(TASK REQUIREMENTS):
Can you turn the lines of the listing below, from its first line through the line containing "coordinates (652, 290).", inclusive, into a numbered list with blank lines left out?
:: DATA SHOWN
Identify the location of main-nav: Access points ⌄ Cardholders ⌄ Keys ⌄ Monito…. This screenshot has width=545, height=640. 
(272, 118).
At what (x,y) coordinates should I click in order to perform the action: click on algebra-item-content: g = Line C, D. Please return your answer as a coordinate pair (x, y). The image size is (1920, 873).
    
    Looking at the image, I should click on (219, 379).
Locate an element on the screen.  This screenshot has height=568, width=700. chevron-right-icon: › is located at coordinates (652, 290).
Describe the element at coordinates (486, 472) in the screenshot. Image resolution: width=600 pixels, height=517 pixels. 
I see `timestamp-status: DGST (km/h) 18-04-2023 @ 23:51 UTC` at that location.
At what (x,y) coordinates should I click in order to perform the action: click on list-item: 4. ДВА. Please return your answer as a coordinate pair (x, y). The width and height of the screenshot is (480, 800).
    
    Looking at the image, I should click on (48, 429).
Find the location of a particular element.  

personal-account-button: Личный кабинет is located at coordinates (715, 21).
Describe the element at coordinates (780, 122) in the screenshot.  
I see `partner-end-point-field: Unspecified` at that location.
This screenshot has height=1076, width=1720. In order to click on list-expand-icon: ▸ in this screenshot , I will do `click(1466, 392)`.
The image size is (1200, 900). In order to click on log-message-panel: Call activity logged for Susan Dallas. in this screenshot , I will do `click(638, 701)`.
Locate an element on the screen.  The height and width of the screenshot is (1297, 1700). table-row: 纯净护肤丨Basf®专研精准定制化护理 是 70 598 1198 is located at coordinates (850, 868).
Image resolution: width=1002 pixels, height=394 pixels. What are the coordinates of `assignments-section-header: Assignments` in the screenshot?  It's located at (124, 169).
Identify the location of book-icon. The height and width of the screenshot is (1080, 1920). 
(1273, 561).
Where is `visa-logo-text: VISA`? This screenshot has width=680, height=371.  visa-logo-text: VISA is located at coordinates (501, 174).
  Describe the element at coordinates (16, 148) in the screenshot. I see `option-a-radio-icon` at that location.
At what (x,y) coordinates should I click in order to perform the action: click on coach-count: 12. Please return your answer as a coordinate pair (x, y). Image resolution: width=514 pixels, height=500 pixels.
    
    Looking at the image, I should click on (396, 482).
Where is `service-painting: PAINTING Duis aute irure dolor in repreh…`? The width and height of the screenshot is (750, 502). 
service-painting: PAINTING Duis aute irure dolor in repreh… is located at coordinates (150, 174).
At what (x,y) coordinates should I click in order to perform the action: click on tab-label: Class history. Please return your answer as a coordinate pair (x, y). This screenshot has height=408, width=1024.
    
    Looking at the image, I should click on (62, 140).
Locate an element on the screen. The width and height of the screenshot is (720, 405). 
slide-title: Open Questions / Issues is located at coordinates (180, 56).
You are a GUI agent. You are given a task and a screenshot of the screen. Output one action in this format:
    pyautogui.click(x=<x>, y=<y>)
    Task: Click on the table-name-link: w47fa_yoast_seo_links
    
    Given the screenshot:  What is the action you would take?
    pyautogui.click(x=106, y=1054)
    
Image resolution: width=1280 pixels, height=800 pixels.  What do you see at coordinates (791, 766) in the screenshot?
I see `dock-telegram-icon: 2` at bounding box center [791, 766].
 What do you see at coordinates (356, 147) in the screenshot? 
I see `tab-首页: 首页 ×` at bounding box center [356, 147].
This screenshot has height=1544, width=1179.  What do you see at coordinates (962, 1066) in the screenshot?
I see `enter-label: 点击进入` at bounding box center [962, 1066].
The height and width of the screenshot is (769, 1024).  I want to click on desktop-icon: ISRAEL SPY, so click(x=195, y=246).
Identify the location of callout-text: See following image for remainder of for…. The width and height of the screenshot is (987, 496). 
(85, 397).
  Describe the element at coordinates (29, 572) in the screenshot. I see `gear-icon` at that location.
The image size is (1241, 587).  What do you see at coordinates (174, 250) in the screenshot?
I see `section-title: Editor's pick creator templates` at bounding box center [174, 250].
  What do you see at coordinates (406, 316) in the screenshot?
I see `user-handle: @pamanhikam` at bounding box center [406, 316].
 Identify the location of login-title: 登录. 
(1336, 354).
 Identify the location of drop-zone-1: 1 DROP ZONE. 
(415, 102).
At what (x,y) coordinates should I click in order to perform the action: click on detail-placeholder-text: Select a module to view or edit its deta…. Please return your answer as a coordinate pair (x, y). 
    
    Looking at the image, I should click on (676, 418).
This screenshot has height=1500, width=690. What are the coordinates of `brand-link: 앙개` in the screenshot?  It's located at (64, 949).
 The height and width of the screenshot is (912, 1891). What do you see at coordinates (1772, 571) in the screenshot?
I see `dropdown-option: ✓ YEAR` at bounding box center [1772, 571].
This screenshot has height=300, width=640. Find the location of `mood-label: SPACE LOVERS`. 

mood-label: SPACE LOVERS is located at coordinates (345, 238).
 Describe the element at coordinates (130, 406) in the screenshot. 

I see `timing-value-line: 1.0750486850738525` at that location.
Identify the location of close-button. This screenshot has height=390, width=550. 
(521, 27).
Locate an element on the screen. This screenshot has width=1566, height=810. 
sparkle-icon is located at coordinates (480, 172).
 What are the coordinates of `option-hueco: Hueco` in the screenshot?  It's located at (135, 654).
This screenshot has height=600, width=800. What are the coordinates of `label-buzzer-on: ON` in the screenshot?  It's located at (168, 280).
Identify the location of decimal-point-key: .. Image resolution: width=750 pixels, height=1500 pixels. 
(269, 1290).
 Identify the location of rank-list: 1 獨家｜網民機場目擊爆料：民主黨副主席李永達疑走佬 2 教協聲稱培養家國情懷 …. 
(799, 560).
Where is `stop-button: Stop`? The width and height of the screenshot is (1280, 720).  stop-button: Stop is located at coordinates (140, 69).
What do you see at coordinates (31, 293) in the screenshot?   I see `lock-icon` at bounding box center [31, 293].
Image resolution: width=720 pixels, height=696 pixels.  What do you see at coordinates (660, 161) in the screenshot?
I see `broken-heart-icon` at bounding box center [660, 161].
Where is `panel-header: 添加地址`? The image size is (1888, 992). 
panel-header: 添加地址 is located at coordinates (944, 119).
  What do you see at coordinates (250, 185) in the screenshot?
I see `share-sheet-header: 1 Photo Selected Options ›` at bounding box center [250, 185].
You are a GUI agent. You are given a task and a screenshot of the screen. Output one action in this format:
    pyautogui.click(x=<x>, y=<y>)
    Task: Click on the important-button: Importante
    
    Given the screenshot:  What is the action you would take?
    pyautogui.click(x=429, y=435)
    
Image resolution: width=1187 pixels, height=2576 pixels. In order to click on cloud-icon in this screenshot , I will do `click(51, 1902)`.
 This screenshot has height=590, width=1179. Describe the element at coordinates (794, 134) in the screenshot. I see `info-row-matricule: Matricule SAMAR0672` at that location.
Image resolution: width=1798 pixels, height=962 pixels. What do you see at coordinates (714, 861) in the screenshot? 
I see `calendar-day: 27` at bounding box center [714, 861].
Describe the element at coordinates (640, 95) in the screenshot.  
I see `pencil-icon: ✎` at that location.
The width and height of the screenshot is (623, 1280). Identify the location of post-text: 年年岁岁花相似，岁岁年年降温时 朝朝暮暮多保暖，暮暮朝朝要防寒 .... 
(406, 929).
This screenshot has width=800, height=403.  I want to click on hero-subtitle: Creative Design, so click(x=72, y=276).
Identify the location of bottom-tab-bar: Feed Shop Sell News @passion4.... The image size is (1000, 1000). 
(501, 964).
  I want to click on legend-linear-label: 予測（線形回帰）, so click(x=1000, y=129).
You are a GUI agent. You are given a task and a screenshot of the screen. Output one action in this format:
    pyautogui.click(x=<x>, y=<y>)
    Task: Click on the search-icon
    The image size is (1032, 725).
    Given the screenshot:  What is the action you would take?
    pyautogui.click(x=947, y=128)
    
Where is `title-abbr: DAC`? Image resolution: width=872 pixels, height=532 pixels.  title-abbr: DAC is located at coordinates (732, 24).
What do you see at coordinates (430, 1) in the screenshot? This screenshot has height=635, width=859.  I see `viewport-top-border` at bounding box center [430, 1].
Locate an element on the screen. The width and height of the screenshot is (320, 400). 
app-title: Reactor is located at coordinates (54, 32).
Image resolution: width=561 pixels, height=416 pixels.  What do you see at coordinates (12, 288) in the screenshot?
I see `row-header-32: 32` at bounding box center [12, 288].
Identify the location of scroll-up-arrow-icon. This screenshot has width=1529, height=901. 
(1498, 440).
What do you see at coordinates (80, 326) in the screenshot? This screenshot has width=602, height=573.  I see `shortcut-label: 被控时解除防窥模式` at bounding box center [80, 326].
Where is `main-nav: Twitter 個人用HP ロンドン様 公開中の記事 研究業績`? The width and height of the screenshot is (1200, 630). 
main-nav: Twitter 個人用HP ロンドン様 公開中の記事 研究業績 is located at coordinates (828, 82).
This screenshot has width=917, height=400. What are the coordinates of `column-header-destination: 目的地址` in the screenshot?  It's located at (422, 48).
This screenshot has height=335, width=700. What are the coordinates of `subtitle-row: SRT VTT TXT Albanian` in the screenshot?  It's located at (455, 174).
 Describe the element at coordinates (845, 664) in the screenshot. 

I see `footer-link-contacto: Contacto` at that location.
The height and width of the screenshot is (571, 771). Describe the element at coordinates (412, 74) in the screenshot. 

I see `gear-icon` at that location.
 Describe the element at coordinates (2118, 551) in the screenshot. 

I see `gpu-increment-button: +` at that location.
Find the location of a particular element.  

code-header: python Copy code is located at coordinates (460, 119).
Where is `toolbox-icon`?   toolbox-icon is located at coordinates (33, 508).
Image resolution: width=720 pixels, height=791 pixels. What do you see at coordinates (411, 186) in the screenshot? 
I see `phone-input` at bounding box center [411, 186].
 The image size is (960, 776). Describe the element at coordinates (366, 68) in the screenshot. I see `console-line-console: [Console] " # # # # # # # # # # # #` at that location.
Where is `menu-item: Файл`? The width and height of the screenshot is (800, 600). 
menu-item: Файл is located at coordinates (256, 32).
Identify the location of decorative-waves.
::::
(ANSWER BELOW):
1. Identify the location of main-nav: Access points ⌄ Cardholders ⌄ Keys ⌄ Monito…. This screenshot has width=545, height=640. 
2. (272, 118).
3. At what (x,y) coordinates should I click in order to perform the action: click on algebra-item-content: g = Line C, D. Please return your answer as a coordinate pair (x, y). The image size is (1920, 873).
4.     Looking at the image, I should click on (219, 379).
5. Locate an element on the screen.  This screenshot has height=568, width=700. chevron-right-icon: › is located at coordinates (652, 290).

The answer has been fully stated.